In this way the shareholder is relieved from liability on the uncalled capital;
(ii) by
paying off or returning capital which is in excess of the wants of the company,
e.g., where there is a share of Rs 10 fully paid-up, reduce it to Rs 5 and pay
back Rs 5 to the shareholder;
(iii) pay
off paid-up capital on the understanding that it may be called up again, e.g., a
share of Rs 10 is fully paid-up, on which Rs 2.50 may be returned to the shareholder
on the condition that when necessary, the company may call it up again. Thus,
the difference between method (i) and this method is that the uncalled
liability is not extinguished in the latter;
(iv) a
combination of the preceding methods;
Procedure for reduction of capital. After passing the special resolution for the reduction of capital, the company has to apply to the Court by way of petition to confirm the resolution under s.101. The creditors are entitled to object where the proposed reduction of share capital involves either: (1) the diminution of liability in respect of unpaid capital; or (2) the payment to any shareholder of any paid-up share capital, or in any other case, if the Court so directs.

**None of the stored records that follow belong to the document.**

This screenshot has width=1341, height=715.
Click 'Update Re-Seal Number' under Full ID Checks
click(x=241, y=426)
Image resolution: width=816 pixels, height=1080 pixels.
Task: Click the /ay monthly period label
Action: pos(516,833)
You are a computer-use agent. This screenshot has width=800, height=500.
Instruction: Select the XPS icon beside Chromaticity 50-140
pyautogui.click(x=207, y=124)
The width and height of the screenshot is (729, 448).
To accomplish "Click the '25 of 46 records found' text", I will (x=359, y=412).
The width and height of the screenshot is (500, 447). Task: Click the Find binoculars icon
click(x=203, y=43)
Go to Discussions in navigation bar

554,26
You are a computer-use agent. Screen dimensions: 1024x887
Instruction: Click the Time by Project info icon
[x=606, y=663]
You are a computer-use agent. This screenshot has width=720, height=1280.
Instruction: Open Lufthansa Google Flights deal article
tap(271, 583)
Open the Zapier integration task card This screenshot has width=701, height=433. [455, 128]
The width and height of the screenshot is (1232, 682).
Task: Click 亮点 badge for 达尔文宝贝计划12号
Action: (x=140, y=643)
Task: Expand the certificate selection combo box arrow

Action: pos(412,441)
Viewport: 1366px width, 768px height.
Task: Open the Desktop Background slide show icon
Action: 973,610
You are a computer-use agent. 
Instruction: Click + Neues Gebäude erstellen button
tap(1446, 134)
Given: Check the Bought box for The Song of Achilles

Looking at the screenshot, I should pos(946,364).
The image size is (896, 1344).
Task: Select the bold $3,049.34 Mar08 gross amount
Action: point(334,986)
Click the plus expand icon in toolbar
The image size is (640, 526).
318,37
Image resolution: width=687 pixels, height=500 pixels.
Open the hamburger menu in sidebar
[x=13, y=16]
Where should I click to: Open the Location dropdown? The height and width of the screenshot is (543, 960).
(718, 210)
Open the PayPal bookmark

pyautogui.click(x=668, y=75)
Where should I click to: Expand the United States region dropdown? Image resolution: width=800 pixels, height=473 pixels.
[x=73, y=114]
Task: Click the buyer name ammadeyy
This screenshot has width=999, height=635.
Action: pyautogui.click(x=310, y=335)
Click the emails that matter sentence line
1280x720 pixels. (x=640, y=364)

To enable the creditors to object, the Court settles a list of such people. If any creditor objects, either his consent to the proposed reduction should be obtained or he should be paid off or his payment secured. However, the Court may dispense with the consent of a creditor on the company securing payment of the debt or claim by appropriating the full amount or that fixed by the Court.
Section 102 states that if the Court is satisfied that either the creditors entitled to object have consented to the reduction, or that their debts have been paid or secured, it may confirm the reduction. It may also direct that, the words “and reduced” be added to the company’s name for a specified period and that the company must publish the reasons for the reduction and the causes which led to it.
Section 103 provides for registration of the Court’s order with the Registrar of Companies. The company has also to send the minutes giving details of the share capital as altered. The reduction of share capital takes effect only on registration of the Court’s order with the Registrar and not before. The Registrar will issue a certificate of registration which will be a conclusive evidence that both the requirements of the Act have been complied with and that the share capital is now as set out in the minutes. The registered minutes are deemed to be substituted for the corresponding capital clause in the memorandum, thereby altering the memorandum within the meaning of s.40. The copies of the memorandum which will be issued subsequently must, therefore, be in accordance with the articles.
Section 104 provides that the reduction of capital, the members cease to be liable for calls as regards the amount by which the nominal amount of their shares has been reduced. If, however, any creditor entitled to object to the reduction of share capital is not entered on the list of creditors, then every member at the time of the registration of the Court order and minutes is liable to contribute for the payment of that debt
Section 105 provides for punishment with imprisonment extending to one year or with fine or both. if any officer of the company knowingly conceals the name of any creditor entitled to object to the reduction or misrepresents the nature or amount of claim or debt or abets such concealment or misrepresentation.